Le commissaire de justice instrumentaire mentionne à chacune des significations critiquées que l’adresse du [Adresse 5] lui a été communiqué par le requérant à l’acte comme étant la dernière adresse connue des destinataires de l’acte et qu’il s’est présenté à l’adresse indiquée et n’a rencontré aucun d’eux.
Il résulte des conclusions des appelants que ces derniers ne reprochent pas au commissaire de justice d’avoir procédé à la signification de l’acte à l’adresse du domicile dont ils ont été expulsés que ce dernier a à tort considéré qu’ils n’y étaient plus domiciliés.

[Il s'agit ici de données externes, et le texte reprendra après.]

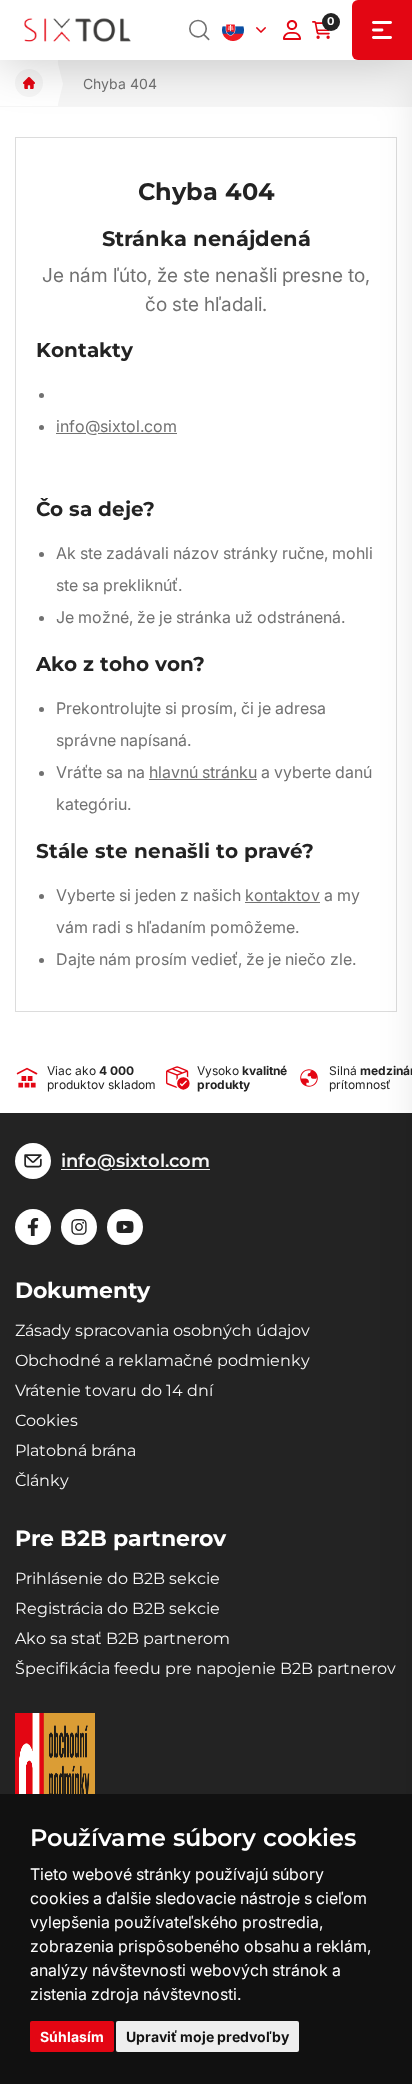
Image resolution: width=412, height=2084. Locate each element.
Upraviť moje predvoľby (207, 2036)
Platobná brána (75, 1450)
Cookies (46, 1420)
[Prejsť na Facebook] (33, 1227)
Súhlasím (72, 2036)
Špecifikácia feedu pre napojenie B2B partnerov (205, 1668)
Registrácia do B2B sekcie (117, 1608)
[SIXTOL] (77, 30)
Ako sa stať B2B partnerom (122, 1638)
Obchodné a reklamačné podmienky (162, 1360)
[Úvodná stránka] (29, 83)
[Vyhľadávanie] (200, 30)
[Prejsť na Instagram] (79, 1227)
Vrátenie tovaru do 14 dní (114, 1390)
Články (42, 1480)
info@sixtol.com (116, 426)
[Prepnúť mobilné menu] (382, 30)
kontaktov (282, 895)
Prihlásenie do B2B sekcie (117, 1578)
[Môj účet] (292, 30)
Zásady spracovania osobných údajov (162, 1330)
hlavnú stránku (203, 772)
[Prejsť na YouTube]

Ils proposent d’en justifier par la signification de l’ordonnance du juge des référés fixant le montant de l’indemnité d’occupation en date du 25 juillet 2025.
Cette signification en date du 25 juillet 2025 à M [D] versée aux débats en pièce 15 a été effectuée tout comme celle du procès verbal d’expulsion en date du 1er août 2025.
Le commissaire de justice instrumentaire a mentionné à la signification du 25 juillet 2025 que le domicile du [Adresse 5] de M [D] est certain car a été confirmé par les services postaux mais que personne n’étant présent ou ne répondant à ses appels, ce dernier a procédé à une signification selon remise à l’étude.
Ils ajoutent que les photos du procès verbal d’expulsion démontrent que les lieux étaient toujours habités par M [D] et sa fille en date du 1er août 2025.
La cour relève que les photos versées aux débats en pièce 14 montrent qu’ils ne sont pas vides.
Dès lors que le commissaire de justice instrumentaire a procédé à leur expulsion des occupants et que ces derniers ne lui ont pas communiqués leur nouvelle adresse et ne se sont pas présentés pour recevoir l’acte e, mains propres, le procès verbal d’expulsion ne pouvait leur être délivré qu’à l’adresse du lieu de leur expulsion et selon les modalités de l’article 659 du code de procédure civile.
Les demandes d’annulation des significations du 1er août 2025 du procès d’expulsion des appelants seront par conséquent rejetées.
La réintégration sous astreinte demandée en conséquence ne peut non plus prospérer pour ce motif.
Sur les délais d’expulsion
L’expulsion étant régulière, ils ne sont plus occupants et la demande de délais pour quitter les lieux est sans objet.
Le jugement critiqué ayant rejeté cette demande sera confirmé de ce chef.
Sur les demandes au titre de l’article 700 du code de procédure civile
L’équité commande d’allouer la somme de 5 000 euros à la société Landmark Invest au titre de l’article 700 du code de procédure civile et la demande de Mme [G] [D] et M [X] [D] à ce titre sera rejetée.
PAR CES MOTIFS,
La Cour, statuant publiquement par décision contradictoire et par mise à disposition au greffe,
CONFIRME le jugement déféré en toutes ses dispositions ;
Y ajoutant,
Rejette la demande d’annulation des significations des procès verbaux d’expulsion du 1er août 2025 de Mme [G] [D] et M [X] [D] et leur demande consécutive de réintégration ;
Condamne solidairement Mme [G] [D] et M [X] [D] à payer à la société Landmark Invest la somme de 5 000 euros au titre de l’article 700 du code de procédure civile ;
Condamne solidairement Mme [G] [D] et M [X] [D] aux entiers dépens.
Arrêt prononcé par mise à disposition de l’arrêt au greffe de la cour, les parties en ayant été préalablement avisées dans les conditions prévues au deuxième alinéa de l’article 450 du code de procédure civile, signé par Madame Fabienne PAGES, Présidente et par Madame Mélanie RIBEIRO, Greffière, auquel la minute de la décision a été remise par le magistrat signataire.